For his new work Tamoya Ohboya (2017), Tue Greenfort presents an aquarium with living jellyfish, with a projection showing videos the artist filmed during expeditions with TBA21–Academy to Papua New Guinea and the Marquesas. With the installation, Greenfort explores complex ecosystems and the consciousness of these aquatic organisms that have roamed the seas for at least 500 million years. With warming ocean temperatures, jellyfish spread into regions where they were not found previously. As gender and environmental researcher Eva Hayward has shown, jellyfish are beings with ways of knowing and sensing that challenge anthropocentric logics and epistemological taming. Their life cycles and modes of reproduction differ from human and many land- and sea-based organisms; they lack bones, a centralized heart, or brain; and their nerves are distributed in a net spread over their bodies. Their alterity challenges our ideas of consciousness, ethics, and relationships to more-than-human entities, urging for a shift in planetary awareness.
Janaina Tschäpe’s leporellos are filled with fantastical drawings that oscillate between fact and fiction, springing from marine biologist David Gruber’s accounts of deep sea creatures and extremophiles. The process is reminiscent of artists joining exploratory voyages or creating drawings based on specimen brought back by expeditions during the 19th and 20th centuries by travelers like Alexander von Humboldt or Charles Darwin.

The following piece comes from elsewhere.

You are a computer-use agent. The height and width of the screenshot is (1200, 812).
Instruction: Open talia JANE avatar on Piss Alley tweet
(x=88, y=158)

In Tidalectics, two leporellos filled with drawings by Tschäpe and scientific annotations by Gruber are shown. Titles like Blood, Sea(inspired by Italo Calvino’s short story) and Fictionary of Corals and Jellies (both 2017) point to the merging of an inventory and dictionary of underwater life with fictional elements.

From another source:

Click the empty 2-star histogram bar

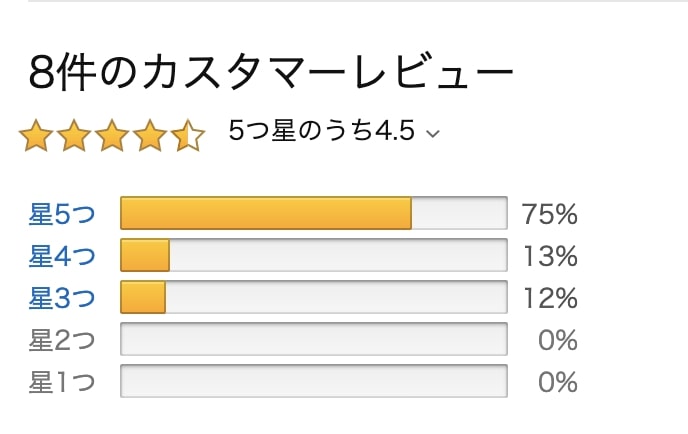pos(314,339)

For her project Ocean SmellScapes (2017), smell researcher and artist Sissel Tolaas collected and synthesized smells of Costa Rican oceanscapes currently undergoing ecological change. Olfaction is the most primary sense and it informs us of our surrounding reality, evoking specific emotions and causing substantial reactions in the perceiver. Tolaas has assembled smell data with the aim of preserving olfactory information about the different invisible levels of the oceans – cultural, historical, geographical, social, and linguistic – in light of their imminent disappearance from their site of origin.
Jana Winderen’s sound installation bára (2017) is composed from hydrophone recordings the artist collected during various expeditions with the TBA21–Academy among other journeys, from the North Pole to the Caribbean and Pacific Oceans. The composition comprises diverse sounds, from waves to the distinctive clicking noises of crustaceans, from smaller fish species grunting to larger mammals like cetaceans. The oceans’ ecosystems are extremely sensitive to sound pollution and the sonic level of the underwater environment can be indicative of the health of marine habitats. The piece plays at different times each day, which shift according to the lowest and highest water level in the tidal calendar of Trieste, the geographically closest coast near Vienna.